MC: The glut-of-information idea is simply a primitive, misleading, cheap shot of neo-Luddites. There can never be enough information. We ignore so many important things. And on a planet largely illiterate, and ignorant (including widespread ignorance in a large segment of the American people - for instance, who knows what DNA does?), to speak of information glut is simply an insult to intelligence. The issue is the relevance of information for each one of us, how to find it, how to process it, how to understand it. For this we need more information technology, not less. We need much better browsers, we need more sophisticated design of web sites, we need user-friendly, mobile devices. We need a quantum leap in information/communication technologies, information storage/retrieval systems, and education systems. The technology part of this is coming fast. The educational part, which is essential, is lagging way behind.
? - JG: A central point of your trilogy is that the wonderful technological infrastructure that allows us to communicate, innovate, produce and consume with ever-increasing global efficiency at the same time wreaks havoc on large segments of the world's population who are unwired. Are you saying, here, that the fruits of technology will never trickle down to the info-disadvantaged...Paradise Lost?
MC: The fruits of the technology revolution will never trickle down by themselves. The inherent logic of the system is exclusionary, and the gap is increasing. This is not an opinion; it's an empirical observation. But this is not the fault of technology, it is the way we use it. Technologies are so powerful that they amplify social effects of our institutions. Democratic, egalitarian societies may do wonders with new information technology [e.g., Finland]. Unequal, undemocratic, exclusionary societies, on the contrary, will see the power of technology dramatically increase social exclusion. We need, more than ever, socially oriented government policies, and social responsibility for business and institutions, working together to reverse the trends toward an unsustainably unequal world beyond the wonderland of Silicon Valley. This is particularly true of Africa, a continent ravaged by AIDS, famine, atrocious and absurd civil wars, corrupt politicians, rapacious companies.

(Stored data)
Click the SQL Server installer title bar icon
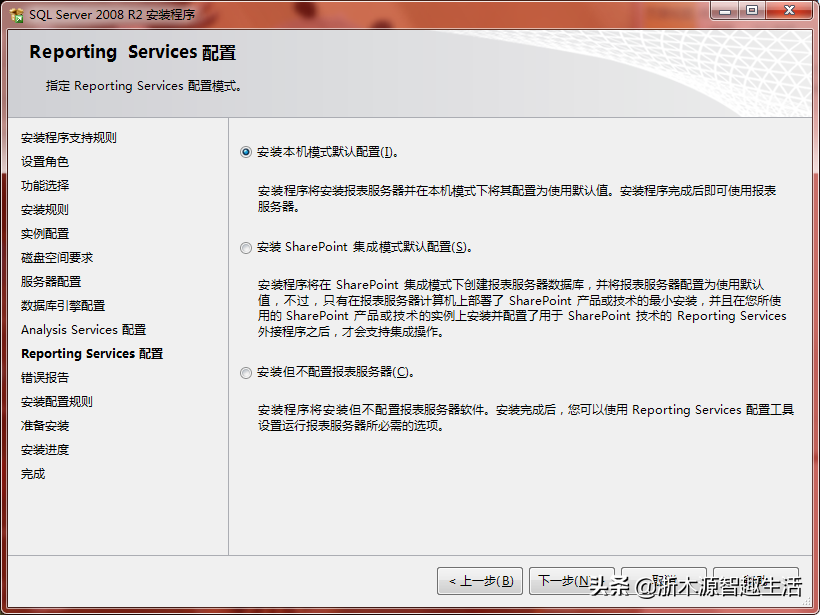Image resolution: width=820 pixels, height=615 pixels. (x=17, y=15)

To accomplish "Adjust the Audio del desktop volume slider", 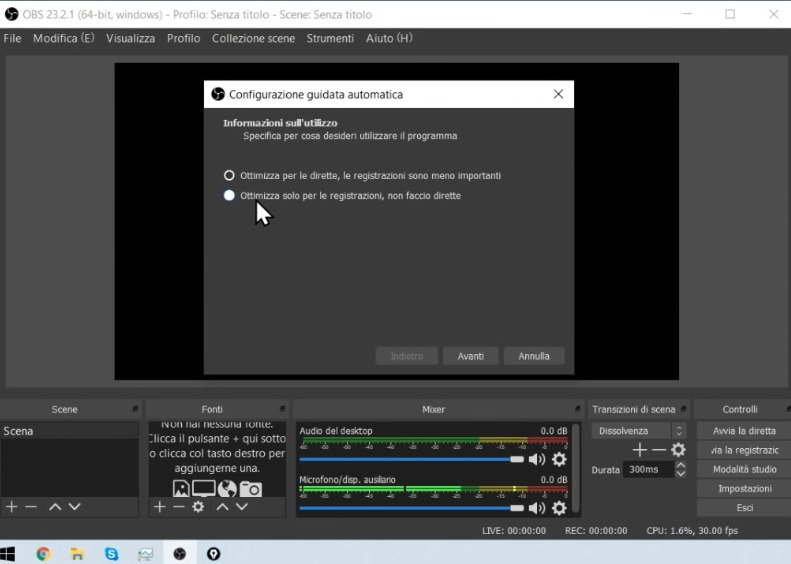I will coord(516,459).
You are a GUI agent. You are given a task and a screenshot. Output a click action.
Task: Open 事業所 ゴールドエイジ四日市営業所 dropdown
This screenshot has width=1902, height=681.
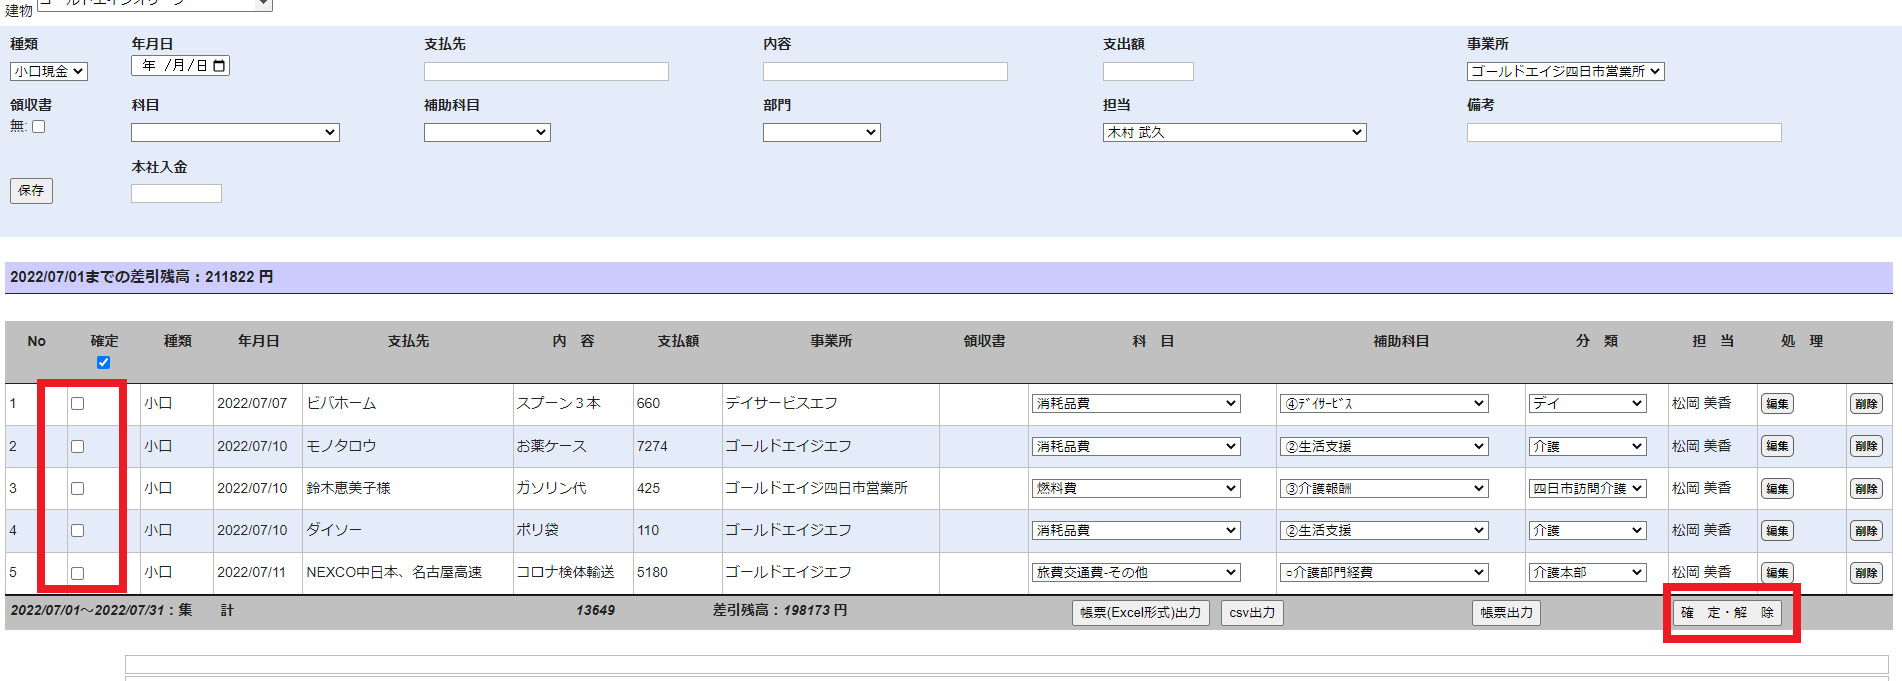1564,72
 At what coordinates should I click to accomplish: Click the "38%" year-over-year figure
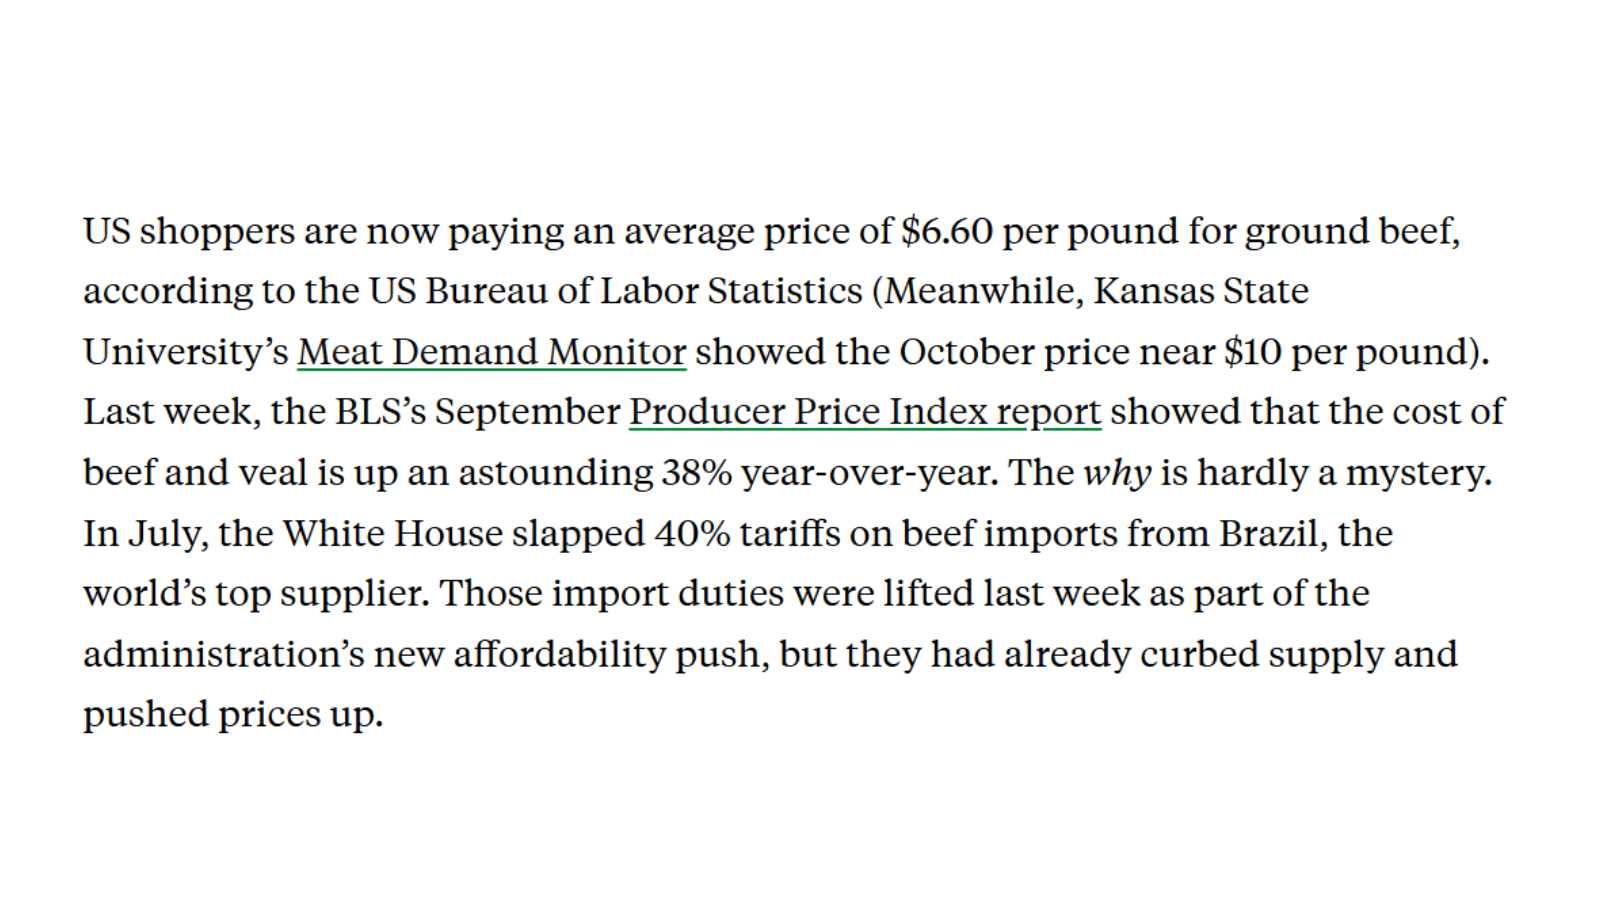click(x=697, y=473)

## Tasks
1. In the interview excerpt, condense the paragraph beginning "The fruits of the technology revolution" into a short bulleted list that keeps its main facts.
2. Which country does the interview excerpt name as an example of a democratic, egalitarian society that may do wonders with new information technology?

## Task-by-task results
1.
- The fruits of the technology revolution will not trickle down by themselves. The system's logic is exclusionary, and the gap is increasing. This is an empirical observation, not an opinion.
- The fault lies in how technology is used, not in technology itself, because technology amplifies the social effects of institutions.
- Democratic, egalitarian societies such as Finland may do wonders with new information technology. Unequal, undemocratic, exclusionary societies will see social exclusion increase dramatically.
- Socially oriented government policies and social responsibility from business and institutions are needed to reverse the trend toward an unsustainably unequal world.
- This is especially true of Africa, a continent ravaged by AIDS, famine, civil wars, corrupt politicians and rapacious companies.

2. Finland.